This is the first in a series of articles discussing WordPress and it’s functionality as a content management system.
As a web development firm, we take great pride in creating websites that not only look amazing, but are practical for our clients. We could start with nothing and build the entire site from scratch, and while it would still look amazing, as soon as we handed it over to the client, they would have no idea what to do with it.
WordPress allows us to hand them a product that they can then go in and update and feel that they are actually getting some added value beyond the initial design and build of their site. While there are cases where we might not use WordPress due to a request by the client (such as an e-commerce site), for the most part, we like to use WordPress because of the ease-of-use and huge community of support.

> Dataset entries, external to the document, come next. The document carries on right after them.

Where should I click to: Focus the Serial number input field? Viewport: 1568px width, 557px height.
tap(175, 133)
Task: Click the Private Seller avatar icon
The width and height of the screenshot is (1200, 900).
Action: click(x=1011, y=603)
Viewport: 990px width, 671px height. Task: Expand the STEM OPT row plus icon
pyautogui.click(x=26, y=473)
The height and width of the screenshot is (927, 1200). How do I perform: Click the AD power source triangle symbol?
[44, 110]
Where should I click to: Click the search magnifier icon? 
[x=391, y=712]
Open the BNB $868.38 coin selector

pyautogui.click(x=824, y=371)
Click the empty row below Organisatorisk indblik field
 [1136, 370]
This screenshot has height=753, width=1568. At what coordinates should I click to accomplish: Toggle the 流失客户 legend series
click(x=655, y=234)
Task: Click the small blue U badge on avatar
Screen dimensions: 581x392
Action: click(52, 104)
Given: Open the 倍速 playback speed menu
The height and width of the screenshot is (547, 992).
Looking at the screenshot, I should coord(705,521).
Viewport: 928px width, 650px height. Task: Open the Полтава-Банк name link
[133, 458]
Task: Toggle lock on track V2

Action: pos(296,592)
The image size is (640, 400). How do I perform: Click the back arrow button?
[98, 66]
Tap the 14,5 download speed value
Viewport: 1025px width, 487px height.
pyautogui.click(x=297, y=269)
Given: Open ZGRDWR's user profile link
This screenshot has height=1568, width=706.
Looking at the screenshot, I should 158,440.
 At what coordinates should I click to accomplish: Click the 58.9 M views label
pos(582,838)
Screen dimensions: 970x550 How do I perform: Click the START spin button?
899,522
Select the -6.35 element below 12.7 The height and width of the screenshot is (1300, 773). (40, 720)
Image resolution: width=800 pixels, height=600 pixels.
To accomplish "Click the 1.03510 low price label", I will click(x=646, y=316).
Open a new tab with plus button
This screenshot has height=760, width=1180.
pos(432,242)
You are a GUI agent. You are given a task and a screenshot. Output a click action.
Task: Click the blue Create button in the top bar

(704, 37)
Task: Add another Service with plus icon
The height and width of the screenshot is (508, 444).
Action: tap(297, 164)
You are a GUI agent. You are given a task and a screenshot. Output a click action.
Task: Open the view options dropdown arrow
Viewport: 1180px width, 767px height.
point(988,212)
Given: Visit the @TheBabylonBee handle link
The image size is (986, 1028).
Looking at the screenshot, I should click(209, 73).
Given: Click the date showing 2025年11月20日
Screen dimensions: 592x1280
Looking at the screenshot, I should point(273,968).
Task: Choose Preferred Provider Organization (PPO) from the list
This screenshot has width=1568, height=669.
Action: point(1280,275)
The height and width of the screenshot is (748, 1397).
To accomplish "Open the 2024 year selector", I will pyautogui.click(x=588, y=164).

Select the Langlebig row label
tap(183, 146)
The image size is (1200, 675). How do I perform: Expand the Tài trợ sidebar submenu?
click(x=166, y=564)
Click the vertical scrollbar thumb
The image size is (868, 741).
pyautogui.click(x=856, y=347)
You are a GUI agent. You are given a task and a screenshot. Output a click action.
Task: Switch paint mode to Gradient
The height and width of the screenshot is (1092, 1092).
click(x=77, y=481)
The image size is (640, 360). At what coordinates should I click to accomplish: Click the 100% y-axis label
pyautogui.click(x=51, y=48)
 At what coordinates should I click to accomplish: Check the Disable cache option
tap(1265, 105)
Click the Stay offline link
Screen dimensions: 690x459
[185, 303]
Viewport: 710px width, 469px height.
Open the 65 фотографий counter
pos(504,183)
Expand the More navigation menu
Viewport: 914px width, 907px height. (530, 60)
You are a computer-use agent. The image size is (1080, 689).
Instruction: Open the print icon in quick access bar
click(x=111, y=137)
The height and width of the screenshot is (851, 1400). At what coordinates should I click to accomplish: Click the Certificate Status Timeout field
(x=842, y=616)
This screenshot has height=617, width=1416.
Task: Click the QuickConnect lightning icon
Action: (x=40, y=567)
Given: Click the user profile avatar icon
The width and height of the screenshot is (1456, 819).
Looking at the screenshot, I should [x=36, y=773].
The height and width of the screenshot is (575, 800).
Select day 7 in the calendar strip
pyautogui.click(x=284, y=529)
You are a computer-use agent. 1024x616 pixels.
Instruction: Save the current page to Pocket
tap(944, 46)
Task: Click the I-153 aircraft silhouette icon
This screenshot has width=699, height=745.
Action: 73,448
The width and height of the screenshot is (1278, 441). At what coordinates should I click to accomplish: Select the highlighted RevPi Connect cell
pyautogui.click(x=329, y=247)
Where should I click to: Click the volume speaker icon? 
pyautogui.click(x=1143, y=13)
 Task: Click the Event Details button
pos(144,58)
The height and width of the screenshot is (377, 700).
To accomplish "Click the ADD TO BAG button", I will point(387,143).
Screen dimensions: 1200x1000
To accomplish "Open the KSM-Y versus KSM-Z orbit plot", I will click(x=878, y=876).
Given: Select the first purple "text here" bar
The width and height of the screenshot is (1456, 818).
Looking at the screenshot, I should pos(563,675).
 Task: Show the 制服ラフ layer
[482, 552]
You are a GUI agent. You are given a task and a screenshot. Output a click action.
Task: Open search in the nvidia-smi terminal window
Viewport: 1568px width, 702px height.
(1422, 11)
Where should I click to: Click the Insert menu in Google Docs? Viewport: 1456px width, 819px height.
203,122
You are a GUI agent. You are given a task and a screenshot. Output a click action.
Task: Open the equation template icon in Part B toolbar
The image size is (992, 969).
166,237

The WordPress dashboard acts as a kind of “middle-man” between the code and client. For instance, it allows a non-tech user to login and update content on a page without actually having to go into the code files and write some HTML. While WordPress, by default, makes it very easy to navigate and utilize the dashboard, we as developers can take it step further by using custom themes, plugins, and our ability as coders.
We are able to build custom themes because of our familiarity with WordPress. These custom themes can be tailored to almost any need or design requested by the client. Whether the client has a product list such as Seattle Cedar where the products all need to be categorized and displayed in a certain order, or this RORR site where there are a lot of custom functions and features built in such as a licensing agreement pop-up, we are able to create themes that are tailor-made for our client’s needs.
This is just one example of how we customize a page template within a custom theme. Rarely do we encounter a client that just wants a plain, cookie-cutter website so we use custom themes because they give us the flexibility to meet all of the client’s needs.